The alpha1,3-fucosyltransferase IV (FucTIV) encoded by its gene (FUTIV) is responsible for synthesis of Le(x) (Galbeta4[Fucalpha3]GlcNAcbeta3Galbeta1,R), which causes compaction in the morula stage of the preimplantation mouse embryo, as well as alpha1,3-fucosylation at multiple internal GlcNAc of unbranched poly-N-acetyllactosamine, termed "myeloglycan," the physiological epitope of E-selectin. Since myeloglycan-type structure is also expressed in various types of human cancer and may mediate E-selectin-dependent metastasis, expression of FUTIV is oncodevelopmentally regulated. The mechanisms controlling FUTIV expression remain to be clarified. In this report, we further characterize FUTIV gene structure and define a non-TATA box-dependent transcriptional start region just upstream from the translational start.

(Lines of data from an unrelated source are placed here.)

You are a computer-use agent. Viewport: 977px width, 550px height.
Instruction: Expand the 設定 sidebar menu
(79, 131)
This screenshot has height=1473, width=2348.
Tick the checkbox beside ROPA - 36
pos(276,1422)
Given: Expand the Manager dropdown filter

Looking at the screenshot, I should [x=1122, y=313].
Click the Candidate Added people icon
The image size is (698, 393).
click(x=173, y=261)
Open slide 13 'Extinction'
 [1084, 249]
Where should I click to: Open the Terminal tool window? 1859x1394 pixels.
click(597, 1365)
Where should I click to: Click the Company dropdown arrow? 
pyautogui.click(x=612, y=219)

FUTIV promoter/reporter fusion constructs defined a "full-length" promoter and highly active fragments in the macrophage-derived U937 and myeloid HL60 cell lines. One highly active fragment contains a consensus binding site for the Ets-1 transcription factor (Withers, D. A., and Hakomori, S. (1997) Glycoconj. J. 14, 764). Gel shift analysis shows specific binding to this site in nuclear extracts from U937 cells. Mutation of the Ets consensus site significantly reduces FUTIV promoter activity in both cell lines. Gel supershift and dominant negative cotransfection experiments identified the Ets family member Elk-1 as one component binding and regulating the FUTIV promoter in U937 cells. The significance of FUTIV regulation by Elk-1 is discussed.